A seven-helix protein constitutes stress granules crucial for regulating translation during human-to-mosquito transmission of Plasmodium falciparum
Fig 7
Complex formation of 7-Helix-1 with Puf2 and repressed pfs25 mRNA and Pfs25 synthesis.
(A) Co-immunoprecipitation of 7-Helix-1 with Puf2. Co-immunoprecipitation assays on lysates of 7-Helix-1-HA or WT NF54 gametocytes were employed using either polyclonal mouse anti-Puf2 or anti-Pf39 antisera, followed by WB using rabbit anti-HA antibodies or mouse anti-Pf39 antibody to detect precipitated proteins. Black arrows indicate precipitated proteins, grey arrows indicate expected running lines in the negative controls. Asterisks indicate bands corresponding to the precipitation antibodies. Results are representative of three independent experiments. (B) Association of repressed transcript with 7-Helix-1. RIP assays on lysates of 7-Helix-1-HA gametocytes were employed using either rabbit anti-CITH or rabbit anti-HA antibodies, followed by RNA isolation. RT-PCR was performed amplifying co-eluted transcripts of ccp2 (198 bp), pfs25 (459 bp) and pfs28 (494 bp). cDNA preparation lacking the reverse transcriptase (-RT) was used to prove absence of gDNA contamination. (C, D) Quantitative expression analysis of gametocyte-specific adhesion proteins. (C) Expression of Pfs25 and Pfs230 in activated gametocytes.

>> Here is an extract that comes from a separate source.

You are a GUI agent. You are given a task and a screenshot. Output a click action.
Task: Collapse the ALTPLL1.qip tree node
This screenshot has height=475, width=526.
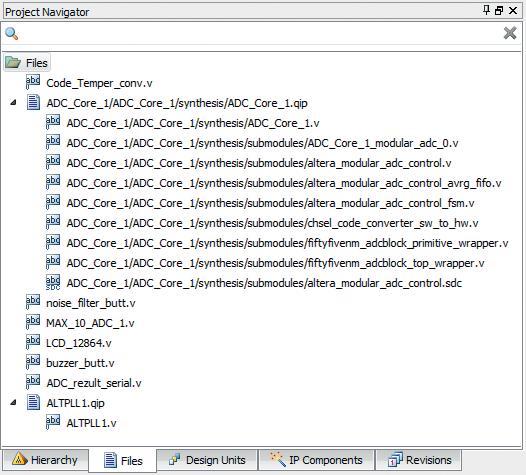[x=13, y=402]
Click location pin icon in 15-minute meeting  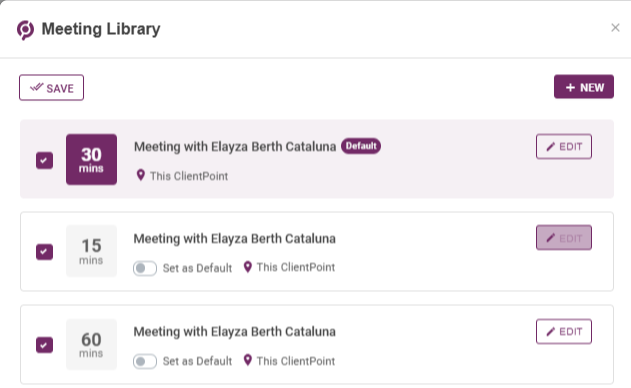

WT NF54 and 7-Helix-1-KO 2E6 gametocytes at 30 min p.a. were immunolabeled with rabbit anti-Pfs25 (green) and mouse anti-Pfs230 antibodies (red). Nuclei were highlighted by Hoechst33342 nuclear stain (blue). Bar, 5 μm. (D) Quantitative IFA analysis of Pfs25 and Pfs230. IFAs were employed as described above and the fluorescence intensities for Pfs25 and Pfs230 of 20 immunolabeled activated gametocytes were measured in triplicate using ImageJ (mean ± SD). The respective signal in WT lysates was set to 1. *** p ≤ 0.001 (Student‘s t-test). Results (in A-C) are representative of two to three independent experiments.